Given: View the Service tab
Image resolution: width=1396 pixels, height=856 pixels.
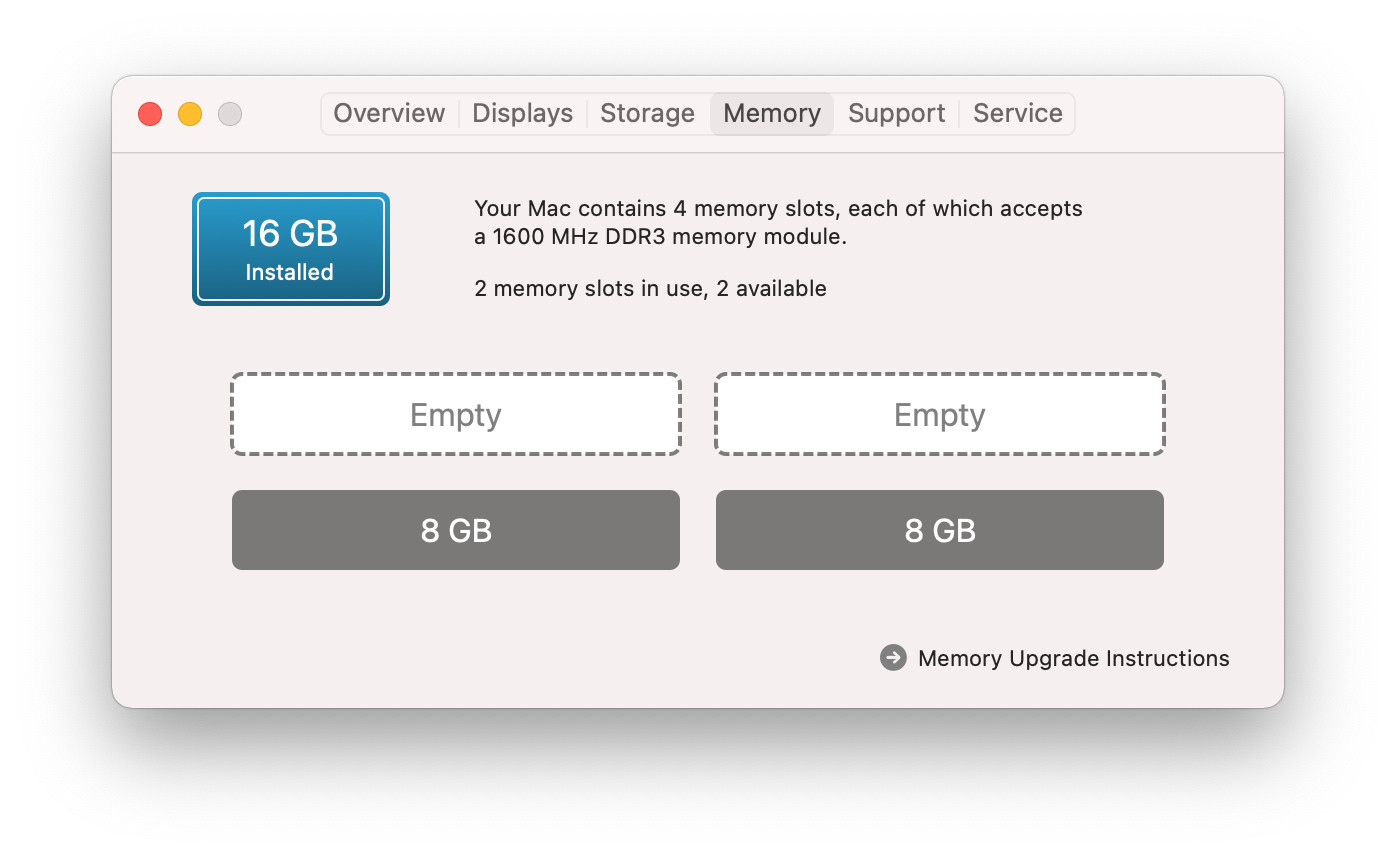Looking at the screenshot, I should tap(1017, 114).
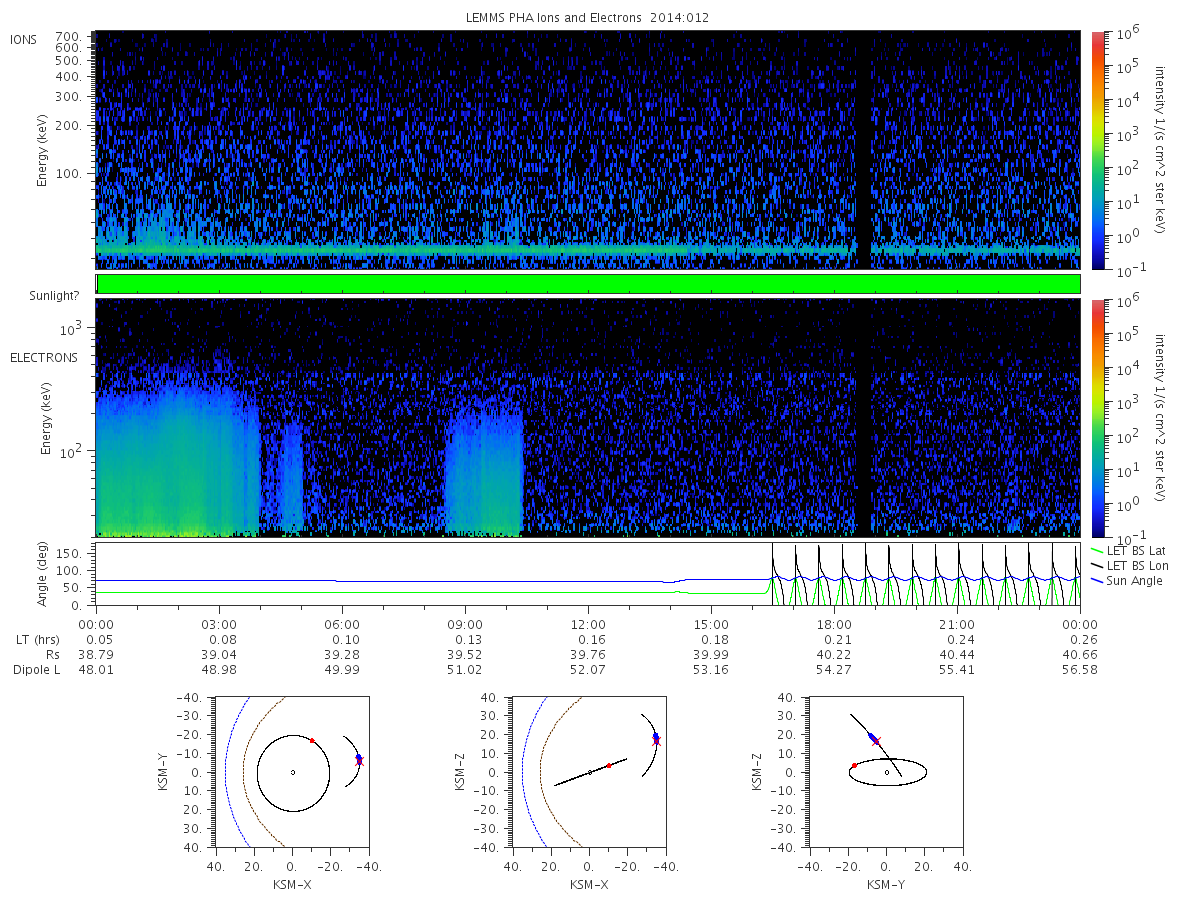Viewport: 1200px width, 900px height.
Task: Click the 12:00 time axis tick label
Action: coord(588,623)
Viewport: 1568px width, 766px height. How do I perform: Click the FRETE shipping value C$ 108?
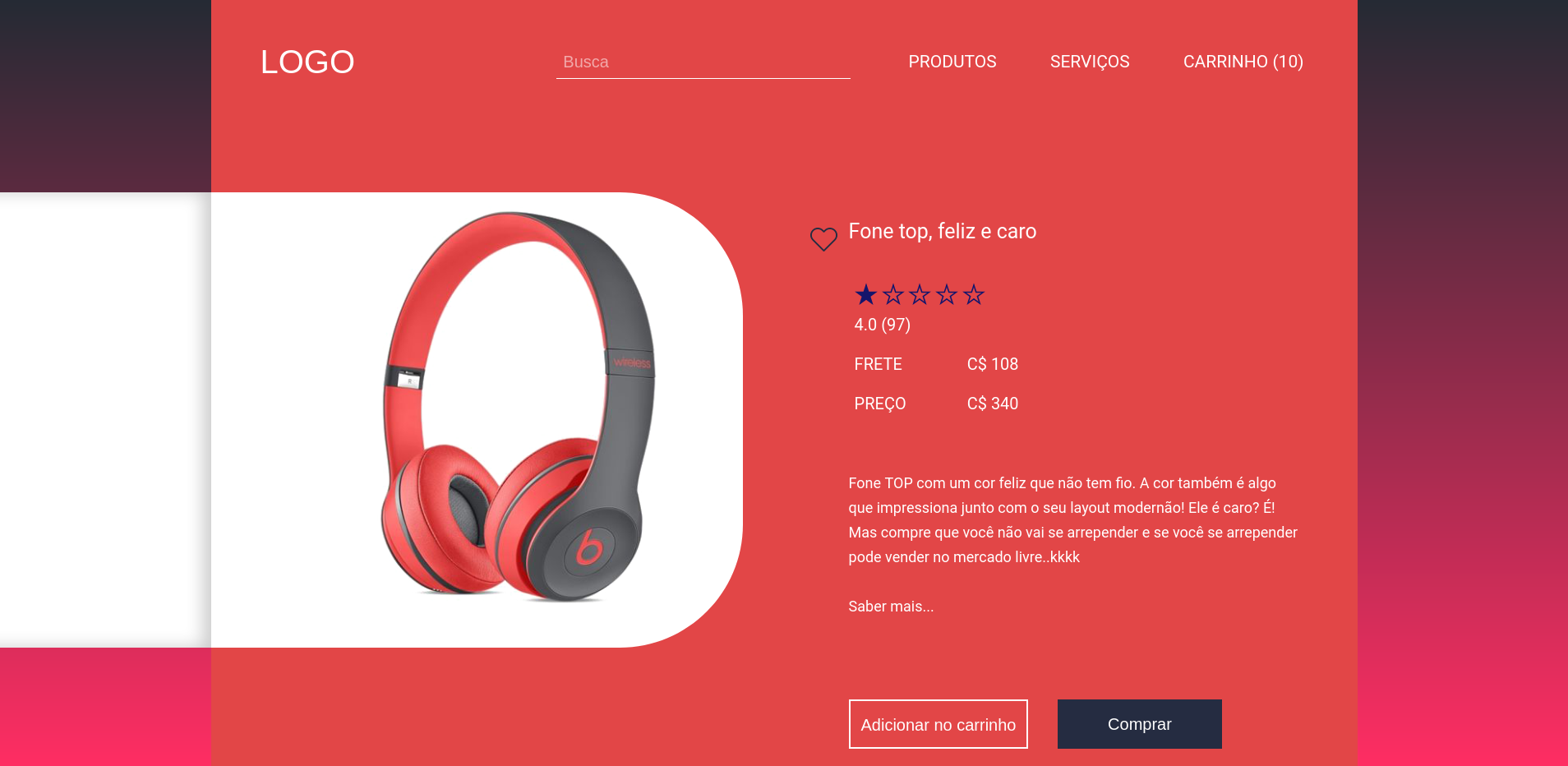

### The problem
The answer must consist of the entries above, reproduced word for word, without any pictures.

### Task output
Given: View the Service tab
Image resolution: width=1396 pixels, height=856 pixels.
Looking at the screenshot, I should tap(1017, 114).
Viewport: 1200px width, 900px height.
Task: Click the 12:00 time axis tick label
Action: coord(588,623)
Viewport: 1568px width, 766px height. How do I perform: Click the FRETE shipping value C$ 108?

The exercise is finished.